=== Exercise inputs ===
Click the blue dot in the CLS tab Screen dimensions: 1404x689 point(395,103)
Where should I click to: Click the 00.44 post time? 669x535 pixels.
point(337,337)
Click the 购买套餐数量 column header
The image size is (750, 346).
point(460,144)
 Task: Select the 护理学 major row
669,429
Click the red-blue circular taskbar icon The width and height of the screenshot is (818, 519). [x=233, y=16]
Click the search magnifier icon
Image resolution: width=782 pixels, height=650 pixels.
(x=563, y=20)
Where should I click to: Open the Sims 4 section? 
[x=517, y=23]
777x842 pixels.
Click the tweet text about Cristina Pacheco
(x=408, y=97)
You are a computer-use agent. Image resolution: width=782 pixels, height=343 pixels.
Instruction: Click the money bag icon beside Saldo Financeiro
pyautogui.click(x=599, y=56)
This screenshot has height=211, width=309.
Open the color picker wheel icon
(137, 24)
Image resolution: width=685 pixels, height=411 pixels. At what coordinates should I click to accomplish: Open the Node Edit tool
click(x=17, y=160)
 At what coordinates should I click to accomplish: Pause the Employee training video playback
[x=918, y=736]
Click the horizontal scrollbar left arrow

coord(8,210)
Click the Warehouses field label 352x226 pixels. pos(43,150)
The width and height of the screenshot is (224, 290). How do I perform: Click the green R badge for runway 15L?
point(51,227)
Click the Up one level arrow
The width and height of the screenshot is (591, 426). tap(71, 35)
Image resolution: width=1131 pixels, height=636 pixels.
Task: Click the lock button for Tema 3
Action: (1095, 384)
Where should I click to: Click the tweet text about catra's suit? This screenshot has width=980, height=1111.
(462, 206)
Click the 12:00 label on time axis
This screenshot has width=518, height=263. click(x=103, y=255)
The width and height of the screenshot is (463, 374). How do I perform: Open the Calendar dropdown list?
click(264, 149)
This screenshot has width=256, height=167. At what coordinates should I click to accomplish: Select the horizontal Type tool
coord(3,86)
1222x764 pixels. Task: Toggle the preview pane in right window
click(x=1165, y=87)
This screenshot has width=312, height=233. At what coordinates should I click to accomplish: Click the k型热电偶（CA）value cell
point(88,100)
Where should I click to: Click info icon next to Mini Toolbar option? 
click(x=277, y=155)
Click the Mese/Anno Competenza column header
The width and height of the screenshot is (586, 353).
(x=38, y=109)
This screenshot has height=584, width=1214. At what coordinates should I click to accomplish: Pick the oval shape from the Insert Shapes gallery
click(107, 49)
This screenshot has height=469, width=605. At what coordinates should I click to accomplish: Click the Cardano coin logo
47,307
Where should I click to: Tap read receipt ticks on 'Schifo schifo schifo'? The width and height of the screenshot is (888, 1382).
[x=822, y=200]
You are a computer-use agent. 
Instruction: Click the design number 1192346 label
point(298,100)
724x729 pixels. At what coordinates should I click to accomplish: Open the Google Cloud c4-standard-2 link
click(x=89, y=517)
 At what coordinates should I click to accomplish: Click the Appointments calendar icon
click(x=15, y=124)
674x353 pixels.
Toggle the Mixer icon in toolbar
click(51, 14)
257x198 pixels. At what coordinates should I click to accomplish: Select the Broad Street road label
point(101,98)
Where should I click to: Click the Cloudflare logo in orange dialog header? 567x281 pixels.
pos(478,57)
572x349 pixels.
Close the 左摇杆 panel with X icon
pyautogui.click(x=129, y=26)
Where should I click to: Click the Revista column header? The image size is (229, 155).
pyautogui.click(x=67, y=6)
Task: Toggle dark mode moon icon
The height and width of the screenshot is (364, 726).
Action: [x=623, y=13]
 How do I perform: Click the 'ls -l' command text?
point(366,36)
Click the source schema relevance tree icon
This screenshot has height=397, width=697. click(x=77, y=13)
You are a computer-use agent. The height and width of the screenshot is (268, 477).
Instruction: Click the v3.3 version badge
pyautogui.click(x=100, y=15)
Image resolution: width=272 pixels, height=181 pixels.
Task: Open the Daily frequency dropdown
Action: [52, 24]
===
## [Task to carry out]
Write all the entries again precisely as they were given.

## [Answer below]
Click the blue dot in the CLS tab Screen dimensions: 1404x689 point(395,103)
Where should I click to: Click the 00.44 post time? 669x535 pixels.
point(337,337)
Click the 购买套餐数量 column header
The image size is (750, 346).
point(460,144)
 Task: Select the 护理学 major row
669,429
Click the red-blue circular taskbar icon The width and height of the screenshot is (818, 519). [x=233, y=16]
Click the search magnifier icon
Image resolution: width=782 pixels, height=650 pixels.
(x=563, y=20)
Where should I click to: Open the Sims 4 section? 
[x=517, y=23]
777x842 pixels.
Click the tweet text about Cristina Pacheco
(x=408, y=97)
You are a computer-use agent. Image resolution: width=782 pixels, height=343 pixels.
Instruction: Click the money bag icon beside Saldo Financeiro
pyautogui.click(x=599, y=56)
This screenshot has height=211, width=309.
Open the color picker wheel icon
(137, 24)
Image resolution: width=685 pixels, height=411 pixels. At what coordinates should I click to accomplish: Open the Node Edit tool
click(x=17, y=160)
 At what coordinates should I click to accomplish: Pause the Employee training video playback
[x=918, y=736]
Click the horizontal scrollbar left arrow

coord(8,210)
Click the Warehouses field label 352x226 pixels. pos(43,150)
The width and height of the screenshot is (224, 290). How do I perform: Click the green R badge for runway 15L?
point(51,227)
Click the Up one level arrow
The width and height of the screenshot is (591, 426). tap(71, 35)
Image resolution: width=1131 pixels, height=636 pixels.
Task: Click the lock button for Tema 3
Action: (1095, 384)
Where should I click to: Click the tweet text about catra's suit? This screenshot has width=980, height=1111.
(462, 206)
Click the 12:00 label on time axis
This screenshot has width=518, height=263. click(x=103, y=255)
The width and height of the screenshot is (463, 374). How do I perform: Open the Calendar dropdown list?
click(264, 149)
This screenshot has width=256, height=167. At what coordinates should I click to accomplish: Select the horizontal Type tool
coord(3,86)
1222x764 pixels. Task: Toggle the preview pane in right window
click(x=1165, y=87)
This screenshot has width=312, height=233. At what coordinates should I click to accomplish: Click the k型热电偶（CA）value cell
point(88,100)
Where should I click to: Click info icon next to Mini Toolbar option? 
click(x=277, y=155)
Click the Mese/Anno Competenza column header
The width and height of the screenshot is (586, 353).
(x=38, y=109)
This screenshot has height=584, width=1214. At what coordinates should I click to accomplish: Pick the oval shape from the Insert Shapes gallery
click(107, 49)
This screenshot has height=469, width=605. At what coordinates should I click to accomplish: Click the Cardano coin logo
47,307
Where should I click to: Tap read receipt ticks on 'Schifo schifo schifo'? The width and height of the screenshot is (888, 1382).
[x=822, y=200]
You are a computer-use agent. 
Instruction: Click the design number 1192346 label
point(298,100)
724x729 pixels. At what coordinates should I click to accomplish: Open the Google Cloud c4-standard-2 link
click(x=89, y=517)
 At what coordinates should I click to accomplish: Click the Appointments calendar icon
click(x=15, y=124)
674x353 pixels.
Toggle the Mixer icon in toolbar
click(51, 14)
257x198 pixels. At what coordinates should I click to accomplish: Select the Broad Street road label
point(101,98)
Where should I click to: Click the Cloudflare logo in orange dialog header? 567x281 pixels.
pos(478,57)
572x349 pixels.
Close the 左摇杆 panel with X icon
pyautogui.click(x=129, y=26)
Where should I click to: Click the Revista column header? The image size is (229, 155).
pyautogui.click(x=67, y=6)
Task: Toggle dark mode moon icon
The height and width of the screenshot is (364, 726).
Action: [x=623, y=13]
 How do I perform: Click the 'ls -l' command text?
point(366,36)
Click the source schema relevance tree icon
This screenshot has height=397, width=697. click(x=77, y=13)
You are a computer-use agent. The height and width of the screenshot is (268, 477).
Instruction: Click the v3.3 version badge
pyautogui.click(x=100, y=15)
Image resolution: width=272 pixels, height=181 pixels.
Task: Open the Daily frequency dropdown
Action: [52, 24]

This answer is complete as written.